# 73. Inline Caches

# 73. Inline Caches

Inline caches are small cache records stored near bytecode instructions. They let CPython remember facts discovered during previous executions of an instruction, then reuse those facts on later executions.

The goal is simple: avoid repeating expensive dynamic lookups when the runtime situation has not changed.

For example, this expression looks small:

```python
obj.name
```

But generic attribute lookup may involve:

```text
look at obj type
check descriptors
check instance dictionary
check class dictionary
check base classes
handle __getattribute__
handle __getattr__
raise AttributeError if missing
```

If the same bytecode sees the same object type many times, CPython can cache the lookup path.

```text
LOAD_ATTR
    cache: expected type
    cache: dictionary version
    cache: offset or descriptor data
```

The next execution can check the cache quickly. If the check succeeds, the interpreter takes a fast path. If it fails, CPython falls back to the generic slow path.

## 73.1 Why Inline Caches Exist

Python operations are dynamic.

This code:

```python
x.value
```

does not statically mean “load field at offset 8”.

It means:

```text
perform Python attribute access semantics
```

That semantic operation may involve many runtime decisions.

However, real programs often behave predictably:

```python
for user in users:
    total += user.score
```

Inside the loop, `user` is usually the same type each time. The attribute name is fixed. The class layout is usually stable. The lookup result is often the same kind of operation.
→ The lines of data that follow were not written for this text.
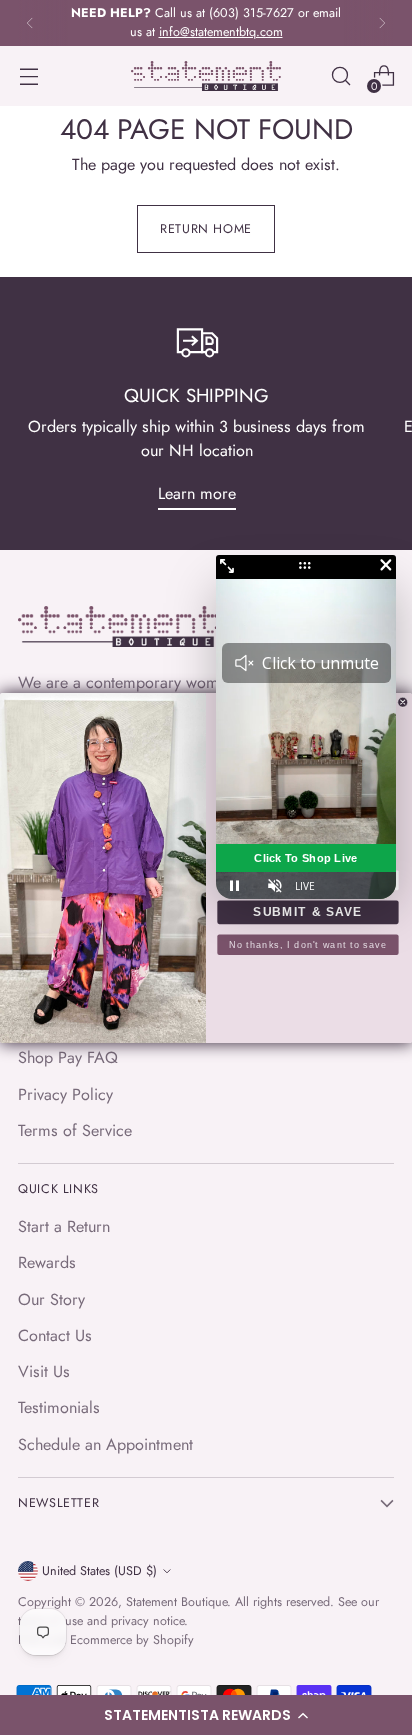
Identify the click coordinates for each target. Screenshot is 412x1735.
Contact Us (55, 1335)
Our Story (51, 1299)
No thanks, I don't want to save (308, 944)
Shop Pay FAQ (68, 1057)
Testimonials (59, 1407)
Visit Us (44, 1371)
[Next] (382, 23)
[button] (206, 1715)
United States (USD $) (99, 1571)
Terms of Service (75, 1130)
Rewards (47, 1262)
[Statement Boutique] (206, 76)
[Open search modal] (340, 76)
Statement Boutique (176, 1602)
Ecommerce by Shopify (132, 1640)
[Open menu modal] (28, 76)
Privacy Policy (65, 1094)
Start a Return (64, 1226)
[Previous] (30, 23)
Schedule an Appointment (105, 1444)
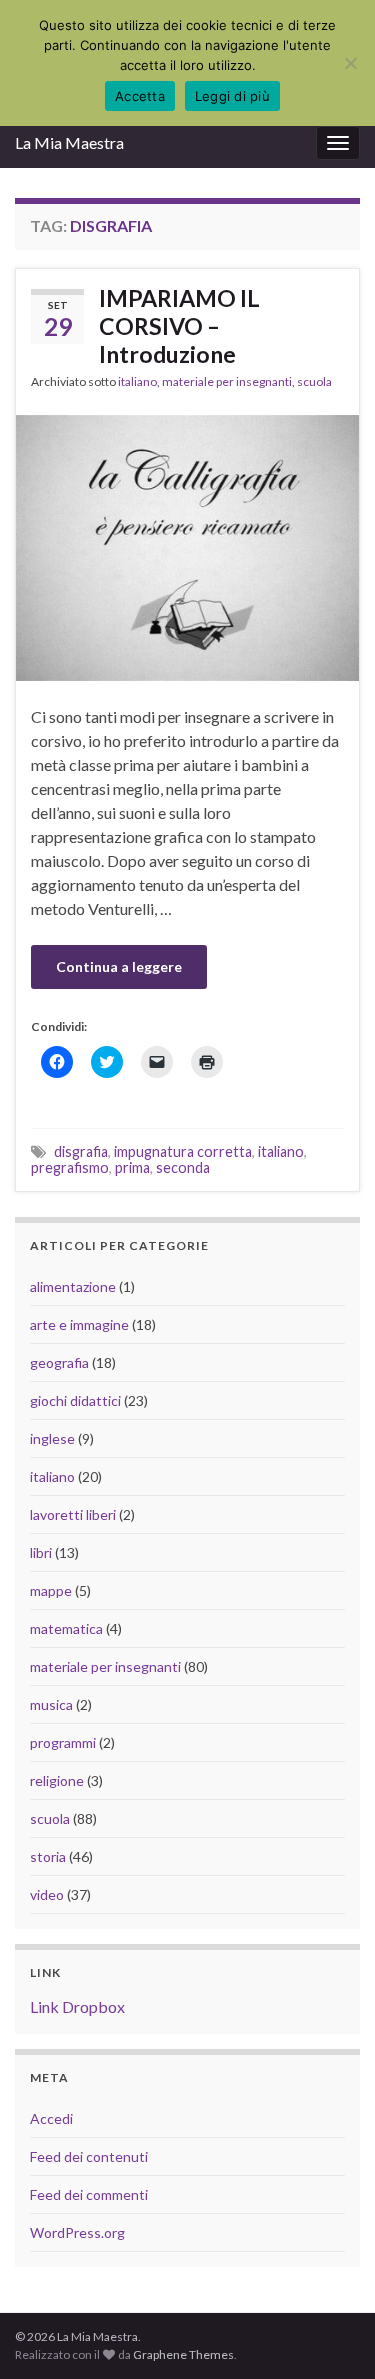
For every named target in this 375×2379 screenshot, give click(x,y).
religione (57, 1780)
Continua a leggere (119, 966)
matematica (66, 1628)
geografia (59, 1362)
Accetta (140, 96)
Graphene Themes (183, 2354)
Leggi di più (232, 96)
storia (48, 1856)
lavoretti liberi (73, 1514)
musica (51, 1704)
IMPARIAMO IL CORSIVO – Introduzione (179, 326)
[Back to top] (330, 2334)
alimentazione (73, 1286)
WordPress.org (77, 2232)
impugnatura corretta (183, 1151)
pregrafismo (70, 1167)
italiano (137, 381)
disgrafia (81, 1151)
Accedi (51, 2118)
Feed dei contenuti (89, 2156)
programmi (63, 1742)
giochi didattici (75, 1400)
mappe (51, 1590)
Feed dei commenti (89, 2194)
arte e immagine (79, 1324)
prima (132, 1167)
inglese (52, 1438)
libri (41, 1552)
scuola (314, 381)
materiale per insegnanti (227, 381)
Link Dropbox (77, 2006)
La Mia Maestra (69, 142)
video (47, 1894)
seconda (183, 1167)
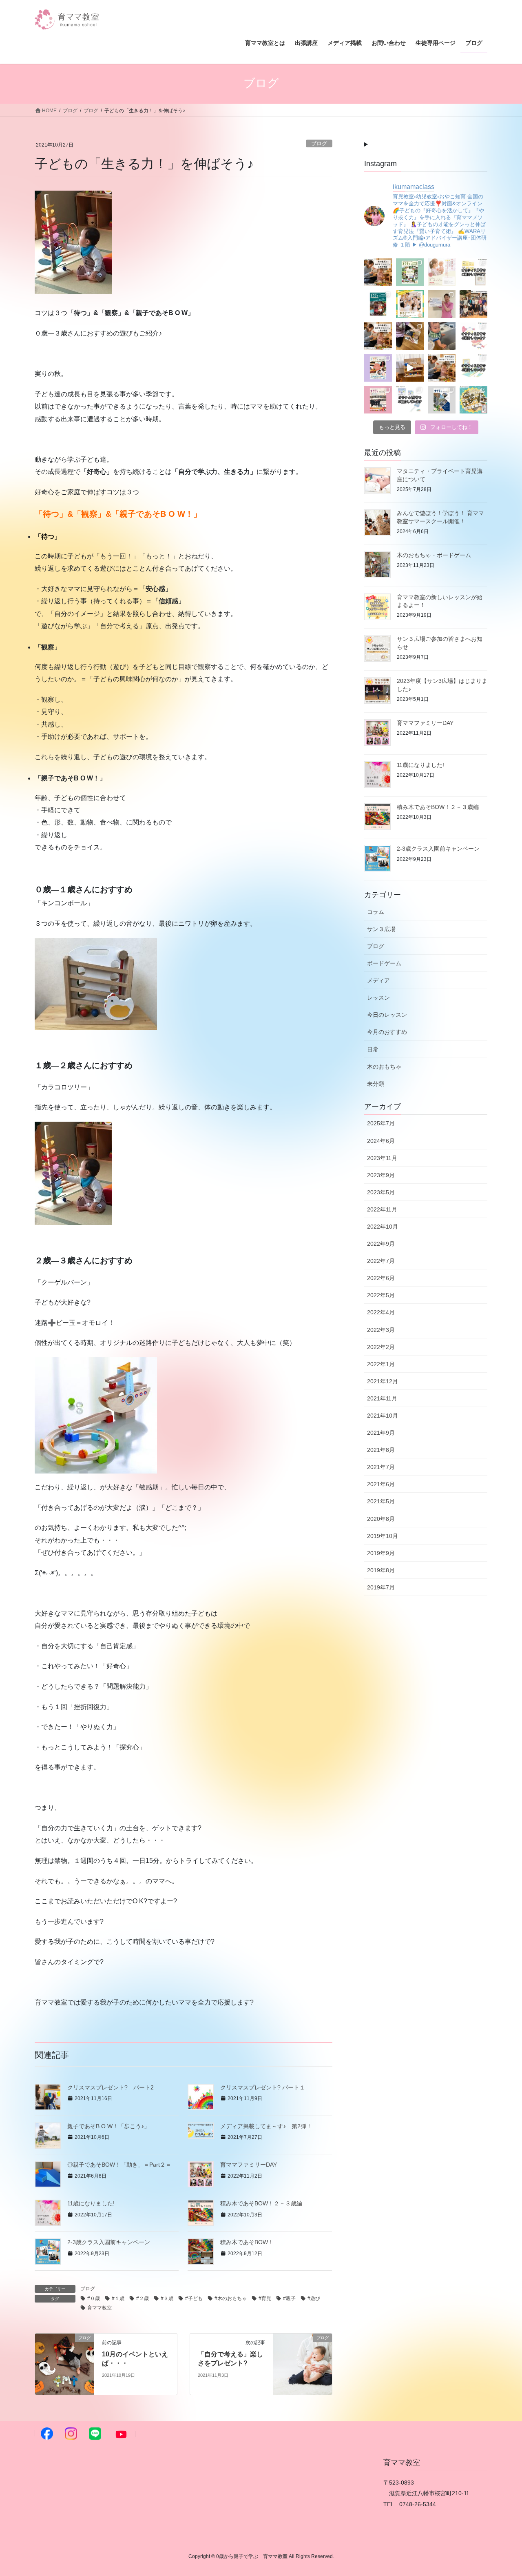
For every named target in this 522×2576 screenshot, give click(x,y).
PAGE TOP (502, 2492)
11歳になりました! (91, 2203)
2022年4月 (381, 1312)
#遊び (313, 2298)
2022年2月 (381, 1347)
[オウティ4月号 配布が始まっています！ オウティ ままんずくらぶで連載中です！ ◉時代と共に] (442, 399)
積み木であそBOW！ (247, 2242)
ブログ (319, 143)
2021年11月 (382, 1398)
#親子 (289, 2298)
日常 (372, 1049)
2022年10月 (382, 1226)
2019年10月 (382, 1536)
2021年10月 (382, 1415)
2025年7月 (381, 1123)
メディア (378, 980)
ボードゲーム (384, 963)
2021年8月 (381, 1450)
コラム (375, 912)
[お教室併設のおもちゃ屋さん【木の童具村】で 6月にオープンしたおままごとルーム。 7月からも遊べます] (378, 336)
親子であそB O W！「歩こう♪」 (108, 2126)
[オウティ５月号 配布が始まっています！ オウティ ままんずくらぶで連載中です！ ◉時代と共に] (378, 399)
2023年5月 (381, 1192)
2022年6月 (381, 1278)
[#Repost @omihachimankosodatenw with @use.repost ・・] (442, 304)
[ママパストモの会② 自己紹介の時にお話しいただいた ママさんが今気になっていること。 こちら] (410, 336)
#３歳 (167, 2298)
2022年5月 (381, 1295)
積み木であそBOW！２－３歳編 (261, 2203)
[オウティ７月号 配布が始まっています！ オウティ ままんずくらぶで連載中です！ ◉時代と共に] (378, 304)
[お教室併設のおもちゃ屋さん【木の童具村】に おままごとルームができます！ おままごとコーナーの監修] (442, 368)
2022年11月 (382, 1209)
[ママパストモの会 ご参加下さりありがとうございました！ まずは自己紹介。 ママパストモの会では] (442, 336)
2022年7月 (381, 1261)
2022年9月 (381, 1243)
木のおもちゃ (384, 1066)
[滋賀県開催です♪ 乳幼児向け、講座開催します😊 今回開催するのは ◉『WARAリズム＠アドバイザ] (442, 272)
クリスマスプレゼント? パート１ (262, 2087)
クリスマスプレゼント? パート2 (110, 2087)
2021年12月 (382, 1381)
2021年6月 (381, 1484)
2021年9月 (381, 1432)
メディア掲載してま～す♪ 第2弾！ (266, 2126)
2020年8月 (381, 1519)
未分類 (375, 1083)
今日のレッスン (387, 1014)
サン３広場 (381, 929)
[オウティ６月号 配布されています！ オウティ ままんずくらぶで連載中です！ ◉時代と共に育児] (378, 368)
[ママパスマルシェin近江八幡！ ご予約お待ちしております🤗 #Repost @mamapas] (410, 304)
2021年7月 (381, 1467)
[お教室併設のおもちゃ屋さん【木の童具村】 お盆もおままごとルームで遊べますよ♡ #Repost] (378, 272)
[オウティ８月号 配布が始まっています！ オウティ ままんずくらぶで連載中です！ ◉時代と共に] (410, 272)
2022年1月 (381, 1364)
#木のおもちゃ (231, 2298)
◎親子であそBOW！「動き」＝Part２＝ (119, 2164)
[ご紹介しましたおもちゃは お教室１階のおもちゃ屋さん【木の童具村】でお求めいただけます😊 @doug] (473, 336)
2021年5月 (381, 1501)
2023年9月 (381, 1175)
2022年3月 (381, 1330)
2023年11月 (382, 1158)
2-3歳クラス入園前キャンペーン (108, 2242)
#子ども (194, 2298)
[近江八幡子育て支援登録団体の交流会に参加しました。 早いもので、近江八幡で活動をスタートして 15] (473, 304)
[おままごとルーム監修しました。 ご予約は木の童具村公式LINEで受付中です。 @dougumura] (410, 368)
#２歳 (142, 2298)
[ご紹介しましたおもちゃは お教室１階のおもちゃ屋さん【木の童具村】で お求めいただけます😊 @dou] (473, 272)
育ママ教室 (99, 2308)
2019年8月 (381, 1570)
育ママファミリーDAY (248, 2164)
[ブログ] (64, 2363)
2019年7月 (381, 1587)
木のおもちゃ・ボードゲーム (434, 555)
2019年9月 (381, 1553)
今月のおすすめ (387, 1032)
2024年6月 (381, 1141)
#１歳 (118, 2298)
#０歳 (93, 2298)
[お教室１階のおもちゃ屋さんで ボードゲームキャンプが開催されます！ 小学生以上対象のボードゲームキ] (473, 399)
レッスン (378, 997)
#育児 (265, 2298)
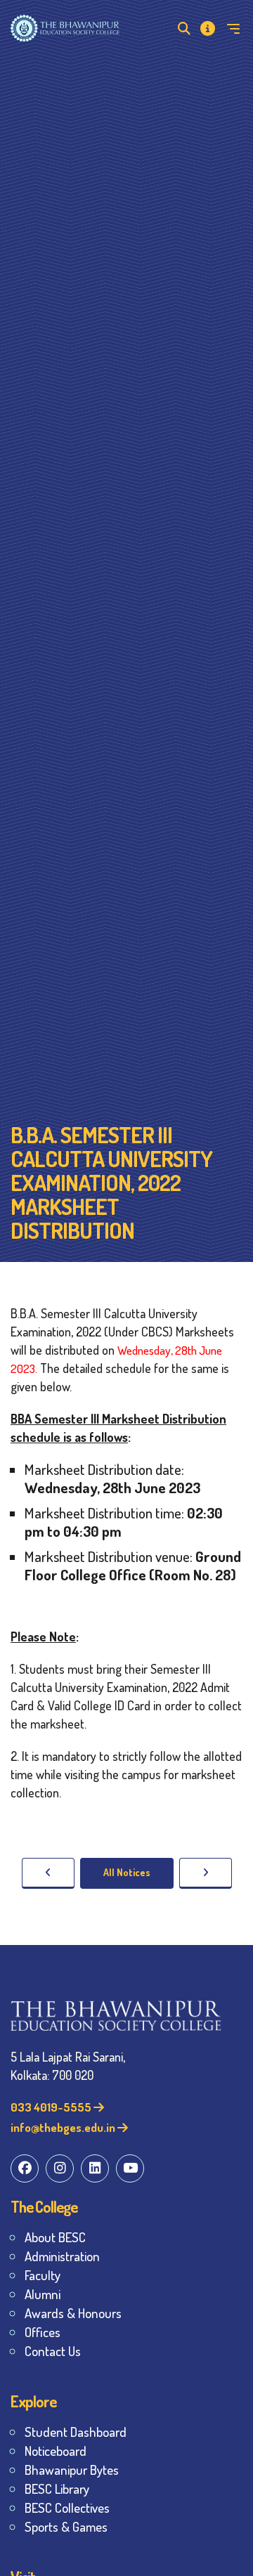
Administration (62, 2256)
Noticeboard (55, 2450)
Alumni (42, 2294)
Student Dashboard (75, 2432)
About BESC (55, 2237)
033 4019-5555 (52, 2107)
Inline caches exploit that regularity.

They preserve Python semantics while optimizing the common case.

## 73.2 Inline Cache Position

An inline cache sits beside the instruction it supports.

Conceptually:

```text
LOAD_ATTR score
CACHE
CACHE
CACHE
```

The cache entries are part of the bytecode stream layout, but they are not normal source-level operations. They are reserved storage used by the interpreter.

The instruction owns its cache records.

This differs from a global hash table cache:

```text
global cache:
    key = operation + type + name
    value = resolved lookup
```

Inline caches are local:

```text
bytecode offset 42:
    LOAD_ATTR score
    cache for this exact LOAD_ATTR
```

Locality matters. The interpreter can reach the cache directly from the instruction pointer.

## 73.3 Monomorphic Caches

The simplest useful inline cache is monomorphic.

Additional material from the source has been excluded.